In retrospect, perhaps one of the most important results in the ISIS trials was the analysis of the results by astrological star sign. All of the patients had their date of birth entered as an important 'identifier'. We were therefore able to divide our population into 12 subgroups by astrological star sign. Even in a highly positive trial such as ISIS-2 , in which the overall statistical benefit for aspirin over placebo was extreme (P <0.00001), division into only 12 subgroups threw up two (Gemini and Libra) for which aspirin had a nonsignificantly adverse effect (9% ± 13%)
Of course most physicians (but not all!) laughed when they were presented with these results. However, when presented with other less ridiculous subgroup analyses they are likely to believe the results, and forget the example from astrology, particularly if the result can be justified by some pet theory.

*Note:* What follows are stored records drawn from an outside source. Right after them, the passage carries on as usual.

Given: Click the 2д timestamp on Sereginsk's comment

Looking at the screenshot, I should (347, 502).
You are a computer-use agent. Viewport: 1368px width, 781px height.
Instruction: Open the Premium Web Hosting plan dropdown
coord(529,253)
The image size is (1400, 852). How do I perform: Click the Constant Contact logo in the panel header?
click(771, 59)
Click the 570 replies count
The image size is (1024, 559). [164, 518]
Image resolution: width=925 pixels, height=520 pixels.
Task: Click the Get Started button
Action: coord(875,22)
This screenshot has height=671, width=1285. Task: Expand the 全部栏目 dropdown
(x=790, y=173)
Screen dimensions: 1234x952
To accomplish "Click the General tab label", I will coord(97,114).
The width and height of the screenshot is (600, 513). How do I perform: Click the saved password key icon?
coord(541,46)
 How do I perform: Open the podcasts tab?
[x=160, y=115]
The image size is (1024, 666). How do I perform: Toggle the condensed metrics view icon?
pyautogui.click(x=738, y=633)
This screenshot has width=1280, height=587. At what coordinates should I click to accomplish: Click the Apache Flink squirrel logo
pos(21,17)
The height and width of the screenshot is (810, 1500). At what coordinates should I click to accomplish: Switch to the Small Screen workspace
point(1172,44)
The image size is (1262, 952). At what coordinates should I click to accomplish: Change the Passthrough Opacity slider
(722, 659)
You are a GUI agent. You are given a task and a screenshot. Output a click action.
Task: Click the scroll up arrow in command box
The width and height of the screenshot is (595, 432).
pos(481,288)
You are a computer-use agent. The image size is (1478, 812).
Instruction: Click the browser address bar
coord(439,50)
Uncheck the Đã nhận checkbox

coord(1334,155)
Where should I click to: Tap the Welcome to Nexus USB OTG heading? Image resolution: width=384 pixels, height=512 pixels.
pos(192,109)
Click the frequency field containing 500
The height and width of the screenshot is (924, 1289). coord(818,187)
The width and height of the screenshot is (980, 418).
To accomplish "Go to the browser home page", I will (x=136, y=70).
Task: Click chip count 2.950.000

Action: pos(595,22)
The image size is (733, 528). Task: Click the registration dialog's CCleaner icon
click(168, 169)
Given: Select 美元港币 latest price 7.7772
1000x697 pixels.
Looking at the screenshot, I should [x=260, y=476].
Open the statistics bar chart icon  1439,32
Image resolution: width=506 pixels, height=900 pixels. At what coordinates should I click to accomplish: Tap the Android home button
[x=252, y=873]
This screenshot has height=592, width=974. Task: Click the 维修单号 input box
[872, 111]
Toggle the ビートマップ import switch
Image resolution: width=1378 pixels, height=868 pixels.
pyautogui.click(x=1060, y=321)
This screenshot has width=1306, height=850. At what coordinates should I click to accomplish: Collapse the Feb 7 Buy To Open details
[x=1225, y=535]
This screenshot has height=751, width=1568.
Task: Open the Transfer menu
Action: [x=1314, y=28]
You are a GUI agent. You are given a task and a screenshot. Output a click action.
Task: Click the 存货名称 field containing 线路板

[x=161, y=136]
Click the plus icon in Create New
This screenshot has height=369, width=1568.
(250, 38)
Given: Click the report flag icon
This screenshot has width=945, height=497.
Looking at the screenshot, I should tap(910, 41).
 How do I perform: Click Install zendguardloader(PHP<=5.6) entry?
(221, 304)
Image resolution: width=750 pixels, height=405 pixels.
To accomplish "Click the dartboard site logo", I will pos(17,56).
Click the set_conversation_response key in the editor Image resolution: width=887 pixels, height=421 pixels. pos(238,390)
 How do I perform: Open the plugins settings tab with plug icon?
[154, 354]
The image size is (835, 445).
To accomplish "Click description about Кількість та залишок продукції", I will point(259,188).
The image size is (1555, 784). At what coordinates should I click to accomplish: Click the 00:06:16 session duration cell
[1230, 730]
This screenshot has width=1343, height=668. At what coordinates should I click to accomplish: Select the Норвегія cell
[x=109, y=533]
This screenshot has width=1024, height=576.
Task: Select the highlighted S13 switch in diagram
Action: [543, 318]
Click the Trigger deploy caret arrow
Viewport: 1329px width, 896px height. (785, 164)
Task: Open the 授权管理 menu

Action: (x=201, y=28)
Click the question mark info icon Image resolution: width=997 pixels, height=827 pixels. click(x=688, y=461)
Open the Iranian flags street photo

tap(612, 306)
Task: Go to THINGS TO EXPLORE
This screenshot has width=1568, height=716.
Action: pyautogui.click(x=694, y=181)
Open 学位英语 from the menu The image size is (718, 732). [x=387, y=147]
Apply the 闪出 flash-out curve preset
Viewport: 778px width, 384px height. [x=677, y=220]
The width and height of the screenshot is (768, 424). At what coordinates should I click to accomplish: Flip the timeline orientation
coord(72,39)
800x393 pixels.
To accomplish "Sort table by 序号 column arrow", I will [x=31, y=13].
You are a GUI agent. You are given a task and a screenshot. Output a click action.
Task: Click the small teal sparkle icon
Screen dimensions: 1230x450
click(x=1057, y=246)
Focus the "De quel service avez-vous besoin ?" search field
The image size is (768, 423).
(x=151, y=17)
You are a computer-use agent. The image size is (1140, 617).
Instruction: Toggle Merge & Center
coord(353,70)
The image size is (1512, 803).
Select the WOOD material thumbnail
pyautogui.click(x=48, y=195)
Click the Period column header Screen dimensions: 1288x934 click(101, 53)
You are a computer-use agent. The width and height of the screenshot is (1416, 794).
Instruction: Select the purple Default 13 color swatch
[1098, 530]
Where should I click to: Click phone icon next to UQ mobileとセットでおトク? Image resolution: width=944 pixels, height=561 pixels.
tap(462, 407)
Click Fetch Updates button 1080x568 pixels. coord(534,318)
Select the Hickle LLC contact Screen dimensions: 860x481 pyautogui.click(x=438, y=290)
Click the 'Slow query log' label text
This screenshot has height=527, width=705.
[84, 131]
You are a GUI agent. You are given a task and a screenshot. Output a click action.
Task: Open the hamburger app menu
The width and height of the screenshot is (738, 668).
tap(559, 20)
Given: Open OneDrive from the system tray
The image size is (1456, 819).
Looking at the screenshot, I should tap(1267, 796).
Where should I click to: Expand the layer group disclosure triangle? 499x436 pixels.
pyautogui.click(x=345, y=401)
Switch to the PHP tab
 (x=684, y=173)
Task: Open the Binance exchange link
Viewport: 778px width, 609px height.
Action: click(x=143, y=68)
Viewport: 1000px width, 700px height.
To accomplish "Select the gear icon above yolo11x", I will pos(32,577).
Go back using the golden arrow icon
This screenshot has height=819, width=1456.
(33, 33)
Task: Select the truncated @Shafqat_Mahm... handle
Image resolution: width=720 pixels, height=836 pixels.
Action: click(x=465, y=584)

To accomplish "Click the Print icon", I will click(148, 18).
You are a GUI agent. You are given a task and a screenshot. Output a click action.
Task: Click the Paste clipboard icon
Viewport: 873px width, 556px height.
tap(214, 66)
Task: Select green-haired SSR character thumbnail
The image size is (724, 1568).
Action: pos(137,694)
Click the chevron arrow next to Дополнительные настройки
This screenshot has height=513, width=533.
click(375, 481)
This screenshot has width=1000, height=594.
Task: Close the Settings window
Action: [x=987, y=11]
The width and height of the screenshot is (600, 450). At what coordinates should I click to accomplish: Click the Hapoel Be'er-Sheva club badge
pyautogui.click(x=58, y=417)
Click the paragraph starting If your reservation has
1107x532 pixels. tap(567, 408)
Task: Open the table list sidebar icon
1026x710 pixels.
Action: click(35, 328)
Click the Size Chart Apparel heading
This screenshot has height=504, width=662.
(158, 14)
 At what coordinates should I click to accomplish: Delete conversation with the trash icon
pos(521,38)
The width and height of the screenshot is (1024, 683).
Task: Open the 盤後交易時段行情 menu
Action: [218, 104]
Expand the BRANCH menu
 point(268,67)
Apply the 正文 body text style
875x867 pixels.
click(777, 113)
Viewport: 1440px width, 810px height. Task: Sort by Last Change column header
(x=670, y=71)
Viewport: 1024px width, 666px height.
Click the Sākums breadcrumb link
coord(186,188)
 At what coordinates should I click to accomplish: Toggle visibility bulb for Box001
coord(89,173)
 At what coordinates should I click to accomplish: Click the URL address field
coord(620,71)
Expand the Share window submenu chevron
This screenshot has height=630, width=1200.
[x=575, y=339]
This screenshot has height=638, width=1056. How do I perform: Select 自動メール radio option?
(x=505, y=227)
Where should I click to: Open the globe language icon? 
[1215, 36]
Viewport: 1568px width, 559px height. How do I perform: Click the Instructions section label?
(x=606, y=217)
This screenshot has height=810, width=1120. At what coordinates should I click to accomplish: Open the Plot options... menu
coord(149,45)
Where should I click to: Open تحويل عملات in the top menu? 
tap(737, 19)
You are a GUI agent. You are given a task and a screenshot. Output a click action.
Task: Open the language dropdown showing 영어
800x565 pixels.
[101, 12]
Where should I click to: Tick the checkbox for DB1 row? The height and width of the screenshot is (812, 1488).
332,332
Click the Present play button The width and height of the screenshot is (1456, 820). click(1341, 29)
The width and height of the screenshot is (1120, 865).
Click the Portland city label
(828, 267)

When one divides a trial by a seemingly more legitimate grouping (eg by the individual countries in a multinational study), then it is highly probable that a negative or neutral result will be seen in one country. Indeed, this was a point of discussion during the 1 May 2000 US Food and Drug Administration hearings (Yusuf S, personal communication) on the results of the recent HOPE study , in which ramipril had no significant effect in the US participants. We have seen similar results in the ISIS trials, but did not report these because of the possibility of harm caused by misinterpretation of such statistical 'flukes' (and hence a failure to use a useful treatment in that country).
ISIS-2 was carried out in 16 countries. For the streptokinase randomization, two countries had nonsignificantly negative results, and a single (different) country was non-significantly negative for aspirin.
There is no plausible explanation for such findings except for the entirely expected operation of the statistical play of chance. Of course, another reasonable explanation for negative or curious results in a subgroup is that the statistical power to detect a result is reduced by either a low event rate (eg in a low-risk subgroup such as young hypertensive persons) or by a low number of subjects in a particular subgroup (eg old age or female sex).
It is very important to realize that lack of a statistically significant effect is not evidence of lack of a real effect. Unfortunately, this error is often made by physicians.